During the presidential election, he presented his "13 points for a competitive and sustainable Mexico".

===Drug policies===
Quadri proposed that the issue of drug legalization should be analyzed thoroughly and also consider the decriminalization of narcotics. He said that decriminalization should account for the consumption, production, and distribution of all kinds of drugs. Mónica Gordillo, a politician from the New Alliance Party, said that the solutions to the Mexican drug war are not only "armed confrontations" and that the consideration of the legalization and decriminalization of drugs should be carried out; moreover, the New Alliance Party holds that the drug policies are a matter of "public health".

===Police forces reconstruction===
Quadri argues that the municipal police forces in Mexico are "corrupt" and have often aided the drug cartels and that it is necessary to abolish their existence and replace it with a "world-class Federal police corporation." He mentioned, however, that this reform is a "very long process" but that the work should be done notwithstanding how much it will take to create one. "The municipal police forces," Quadri said, "have over 2,500 corrupt officers around Mexico, who are poorly paid, unprepared, and penetrated by the organized crime groups." The ideal police force that Quadri has in mind should have "more than 350,000 officers that are qualified and well paid" to reach the standard of the police forces in Colombia and Chile.

Quadri believes that the Mexican Armed Forces should continue the fight against the drug cartels and "should not march back" because Mexico does not yet have an adequate police force to combat the cartels.

===Pemex privatization===
Quadri wants to reform Pemex, Mexico's state-owned petroleum company, privatizing 49% of the company and leaving the remaining 51% to the government. Quadri believes that this reform will allow Pemex to "compete with multinational companies" and eventually construct "petroleum bases in other countries" and "give dividends." He wants Pemex to be similar to Petrobras, Brazil's semi-public energy corporation.

===Same-sex marriages===
Quadri supports and advocates the legalization of same-sex marriage.
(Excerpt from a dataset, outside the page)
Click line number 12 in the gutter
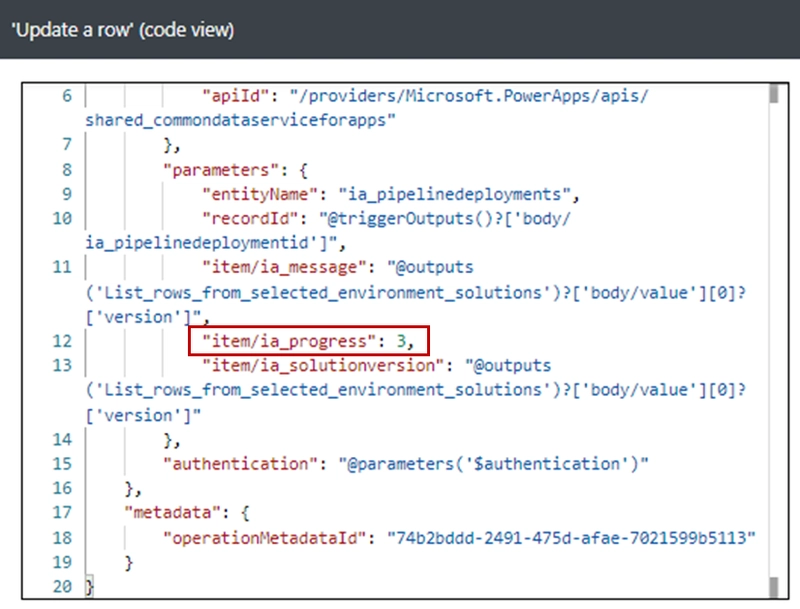 tap(65, 342)
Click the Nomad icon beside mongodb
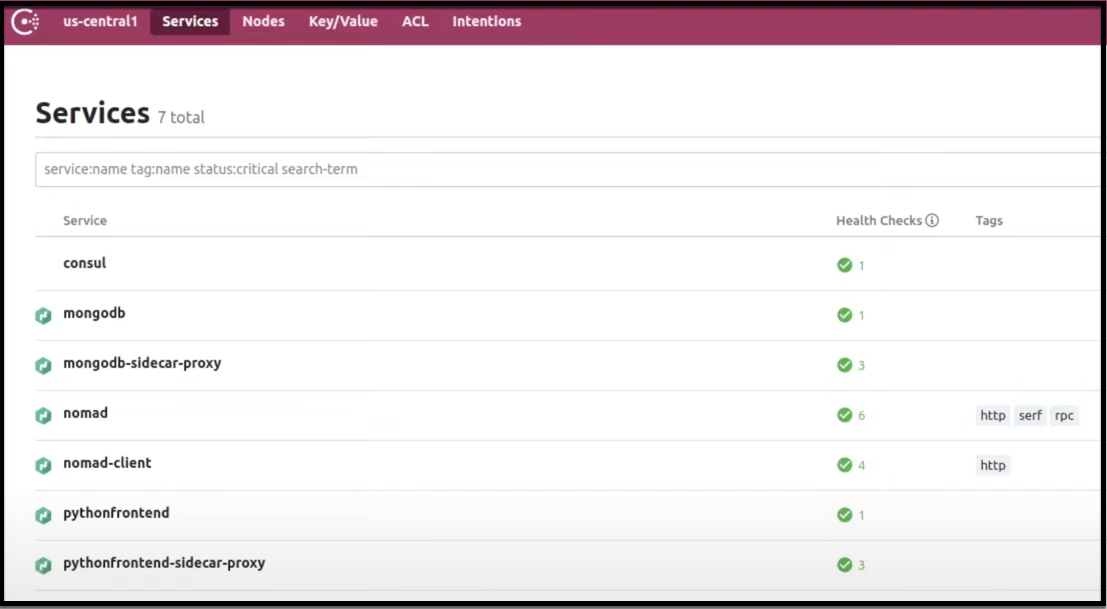 tap(43, 314)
=== Views on transgender topics ===
His views on transgender topics had him expelled from a live debate on CNN Español in January 2022, where he was accused of transphobia.

===Abortion and secular state===
On 20 April 2012, Quadri claimed that he was not in favor of abortion but was opposed to criminalizing women for making decisions regarding their bodies. Instead, Quadri proposes prevention measures such as sexual education, contraception, and family planning strategies. In addition, he supports the idea of maintaining Mexico as a secular state.